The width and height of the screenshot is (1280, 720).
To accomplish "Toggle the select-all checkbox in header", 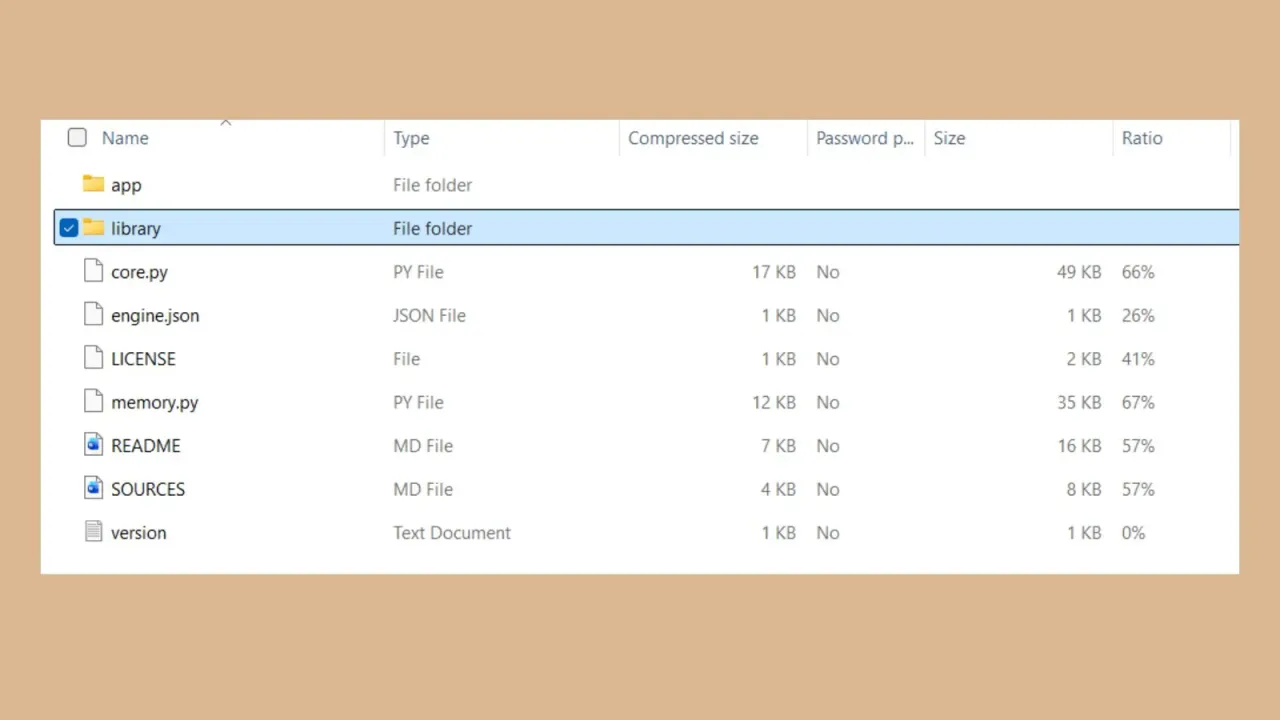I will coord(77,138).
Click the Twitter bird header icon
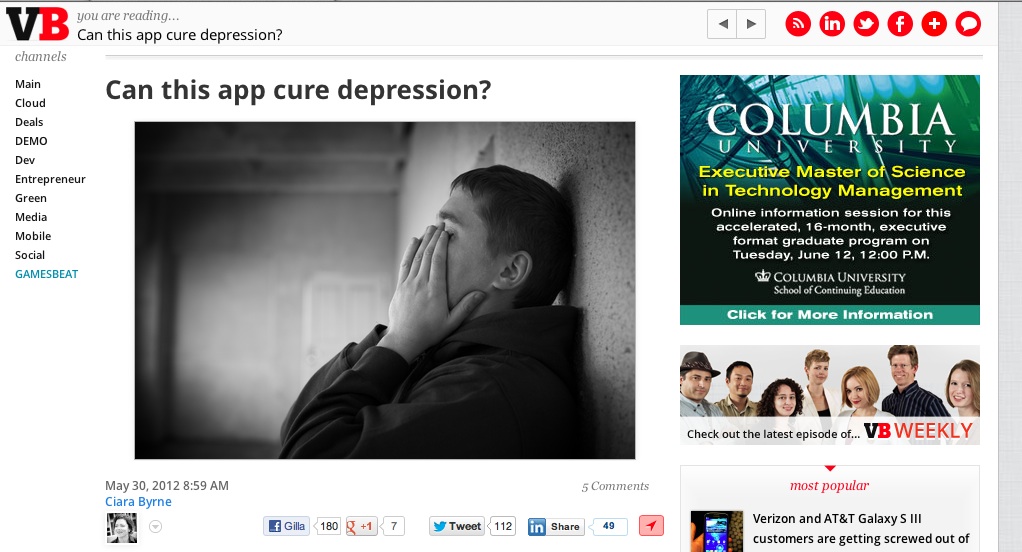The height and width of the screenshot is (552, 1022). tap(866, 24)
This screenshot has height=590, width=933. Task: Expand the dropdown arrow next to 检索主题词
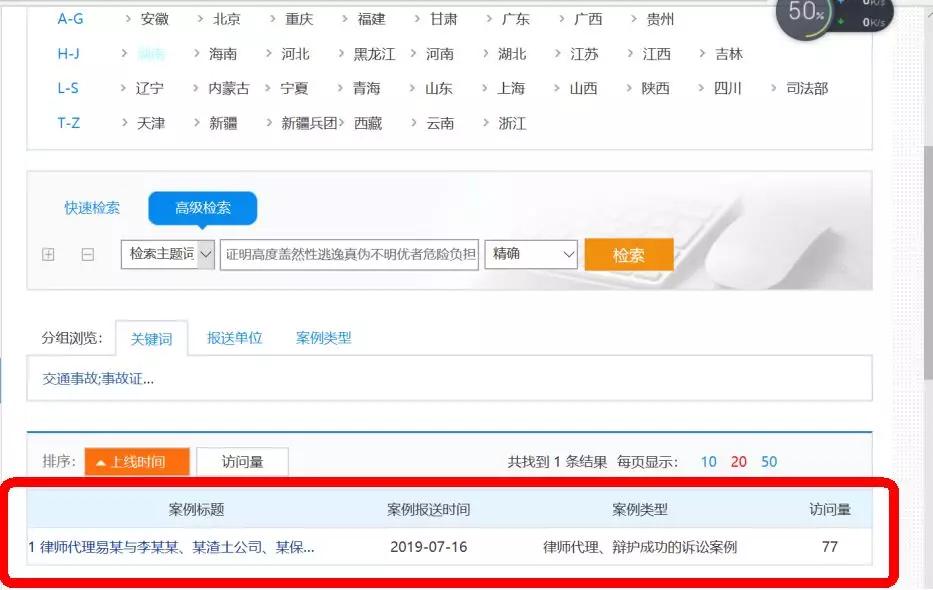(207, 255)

++++++++++

__Directions for this task__: Nothing but the lines from the one holding "This screenshot has" through the final line of the records above belongs in the answer, each retyped exactly; omit the pictures.

__Solved problem__:
This screenshot has height=590, width=933. Task: Expand the dropdown arrow next to 检索主题词
(207, 255)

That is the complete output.